Please repeat, exactly as written, the line containing "Task: Open the Contenzilla" and every line after it through the end of the records below.

================

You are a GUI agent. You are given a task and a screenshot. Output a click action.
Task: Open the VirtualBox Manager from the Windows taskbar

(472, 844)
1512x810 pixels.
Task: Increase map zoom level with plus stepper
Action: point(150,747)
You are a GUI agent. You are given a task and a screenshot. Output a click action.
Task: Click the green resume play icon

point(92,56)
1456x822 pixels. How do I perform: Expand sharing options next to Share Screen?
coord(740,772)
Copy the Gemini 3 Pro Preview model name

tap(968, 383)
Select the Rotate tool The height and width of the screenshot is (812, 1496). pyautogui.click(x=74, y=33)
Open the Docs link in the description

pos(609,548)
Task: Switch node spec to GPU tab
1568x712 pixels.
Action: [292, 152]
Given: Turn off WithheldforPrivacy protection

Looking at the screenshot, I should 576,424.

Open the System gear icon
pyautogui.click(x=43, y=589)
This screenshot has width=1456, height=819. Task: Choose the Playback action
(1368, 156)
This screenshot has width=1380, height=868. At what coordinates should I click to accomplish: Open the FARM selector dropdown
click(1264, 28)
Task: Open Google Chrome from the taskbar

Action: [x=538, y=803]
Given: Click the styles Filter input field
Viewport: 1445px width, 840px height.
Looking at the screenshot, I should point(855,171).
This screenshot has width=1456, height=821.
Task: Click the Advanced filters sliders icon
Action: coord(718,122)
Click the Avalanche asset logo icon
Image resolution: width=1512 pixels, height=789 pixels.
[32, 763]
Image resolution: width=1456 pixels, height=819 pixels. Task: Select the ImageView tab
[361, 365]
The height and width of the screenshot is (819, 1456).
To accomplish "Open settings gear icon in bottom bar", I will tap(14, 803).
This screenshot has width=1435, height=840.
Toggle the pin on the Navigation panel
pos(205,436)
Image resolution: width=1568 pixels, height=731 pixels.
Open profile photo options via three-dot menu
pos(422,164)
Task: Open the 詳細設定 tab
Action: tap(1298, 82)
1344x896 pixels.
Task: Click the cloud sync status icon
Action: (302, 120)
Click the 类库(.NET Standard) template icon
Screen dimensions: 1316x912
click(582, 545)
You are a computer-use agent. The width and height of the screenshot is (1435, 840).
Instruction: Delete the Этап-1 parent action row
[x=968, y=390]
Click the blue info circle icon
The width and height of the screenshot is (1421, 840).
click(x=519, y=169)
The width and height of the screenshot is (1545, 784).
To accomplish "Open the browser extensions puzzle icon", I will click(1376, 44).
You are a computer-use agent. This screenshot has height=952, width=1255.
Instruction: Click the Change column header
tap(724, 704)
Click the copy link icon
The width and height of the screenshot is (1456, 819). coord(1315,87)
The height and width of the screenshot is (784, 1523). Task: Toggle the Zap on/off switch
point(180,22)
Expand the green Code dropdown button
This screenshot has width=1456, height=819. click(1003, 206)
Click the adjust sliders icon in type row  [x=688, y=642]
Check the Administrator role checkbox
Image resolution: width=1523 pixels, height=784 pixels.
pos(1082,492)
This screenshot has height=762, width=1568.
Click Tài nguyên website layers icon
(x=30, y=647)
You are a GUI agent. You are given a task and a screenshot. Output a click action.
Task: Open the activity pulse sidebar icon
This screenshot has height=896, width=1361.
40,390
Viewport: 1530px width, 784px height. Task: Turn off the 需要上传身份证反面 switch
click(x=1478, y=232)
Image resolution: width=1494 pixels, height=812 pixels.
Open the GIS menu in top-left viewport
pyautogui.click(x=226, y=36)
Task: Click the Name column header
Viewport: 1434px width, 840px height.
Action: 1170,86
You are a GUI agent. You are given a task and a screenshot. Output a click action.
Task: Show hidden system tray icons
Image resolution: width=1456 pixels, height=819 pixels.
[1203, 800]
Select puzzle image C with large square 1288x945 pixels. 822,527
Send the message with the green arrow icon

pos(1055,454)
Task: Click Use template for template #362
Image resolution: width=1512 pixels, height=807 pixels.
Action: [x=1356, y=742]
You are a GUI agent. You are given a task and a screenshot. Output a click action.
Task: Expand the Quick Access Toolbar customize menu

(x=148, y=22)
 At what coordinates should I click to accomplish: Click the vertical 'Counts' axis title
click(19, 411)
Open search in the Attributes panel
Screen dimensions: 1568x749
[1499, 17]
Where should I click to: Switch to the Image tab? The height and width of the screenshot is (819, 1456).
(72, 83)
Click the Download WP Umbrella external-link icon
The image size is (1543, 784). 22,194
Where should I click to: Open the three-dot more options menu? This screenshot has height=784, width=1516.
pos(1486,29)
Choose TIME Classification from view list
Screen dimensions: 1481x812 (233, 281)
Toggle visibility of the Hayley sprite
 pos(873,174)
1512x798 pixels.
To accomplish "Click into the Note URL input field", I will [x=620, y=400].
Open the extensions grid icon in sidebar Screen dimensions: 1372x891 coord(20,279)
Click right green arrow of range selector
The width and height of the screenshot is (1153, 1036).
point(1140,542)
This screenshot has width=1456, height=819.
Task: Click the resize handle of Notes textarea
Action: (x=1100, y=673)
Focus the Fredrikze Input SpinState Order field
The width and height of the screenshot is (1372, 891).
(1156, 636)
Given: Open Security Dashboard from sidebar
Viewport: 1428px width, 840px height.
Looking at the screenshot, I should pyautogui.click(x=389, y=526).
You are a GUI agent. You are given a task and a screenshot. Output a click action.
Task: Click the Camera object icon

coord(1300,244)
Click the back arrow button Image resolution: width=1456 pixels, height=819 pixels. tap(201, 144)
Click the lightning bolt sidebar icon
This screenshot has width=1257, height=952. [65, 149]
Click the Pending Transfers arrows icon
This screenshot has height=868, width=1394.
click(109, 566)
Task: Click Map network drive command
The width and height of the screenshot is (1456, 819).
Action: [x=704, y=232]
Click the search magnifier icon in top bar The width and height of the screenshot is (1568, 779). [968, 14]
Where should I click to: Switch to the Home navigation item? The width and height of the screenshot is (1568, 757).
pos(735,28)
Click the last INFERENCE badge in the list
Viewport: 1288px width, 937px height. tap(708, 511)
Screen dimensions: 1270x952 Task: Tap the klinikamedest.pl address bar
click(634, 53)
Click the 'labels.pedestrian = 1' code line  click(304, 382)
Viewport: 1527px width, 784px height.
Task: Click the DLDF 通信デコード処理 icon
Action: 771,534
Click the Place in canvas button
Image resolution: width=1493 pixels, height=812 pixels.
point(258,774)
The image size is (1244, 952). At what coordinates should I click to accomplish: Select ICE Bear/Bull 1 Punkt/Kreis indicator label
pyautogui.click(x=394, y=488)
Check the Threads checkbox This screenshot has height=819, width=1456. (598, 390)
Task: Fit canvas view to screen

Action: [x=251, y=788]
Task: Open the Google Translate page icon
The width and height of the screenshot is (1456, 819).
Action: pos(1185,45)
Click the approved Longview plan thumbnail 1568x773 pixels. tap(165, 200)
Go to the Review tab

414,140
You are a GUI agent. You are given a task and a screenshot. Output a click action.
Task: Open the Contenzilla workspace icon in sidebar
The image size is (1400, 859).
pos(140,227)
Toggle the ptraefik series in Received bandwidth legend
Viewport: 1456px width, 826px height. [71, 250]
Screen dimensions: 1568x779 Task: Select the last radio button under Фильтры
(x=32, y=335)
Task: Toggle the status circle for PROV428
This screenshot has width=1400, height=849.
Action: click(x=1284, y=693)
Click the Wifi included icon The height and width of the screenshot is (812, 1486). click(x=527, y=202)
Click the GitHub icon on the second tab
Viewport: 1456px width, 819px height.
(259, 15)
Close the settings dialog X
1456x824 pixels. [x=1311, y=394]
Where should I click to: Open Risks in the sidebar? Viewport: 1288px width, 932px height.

================

→ Response to this exercise
Task: Open the Contenzilla workspace icon in sidebar
The image size is (1400, 859).
pos(140,227)
Toggle the ptraefik series in Received bandwidth legend
Viewport: 1456px width, 826px height. [71, 250]
Screen dimensions: 1568x779 Task: Select the last radio button under Фильтры
(x=32, y=335)
Task: Toggle the status circle for PROV428
This screenshot has width=1400, height=849.
Action: click(x=1284, y=693)
Click the Wifi included icon The height and width of the screenshot is (812, 1486). click(x=527, y=202)
Click the GitHub icon on the second tab
Viewport: 1456px width, 819px height.
(259, 15)
Close the settings dialog X
1456x824 pixels. [x=1311, y=394]
Where should I click to: Open Risks in the sidebar? Viewport: 1288px width, 932px height.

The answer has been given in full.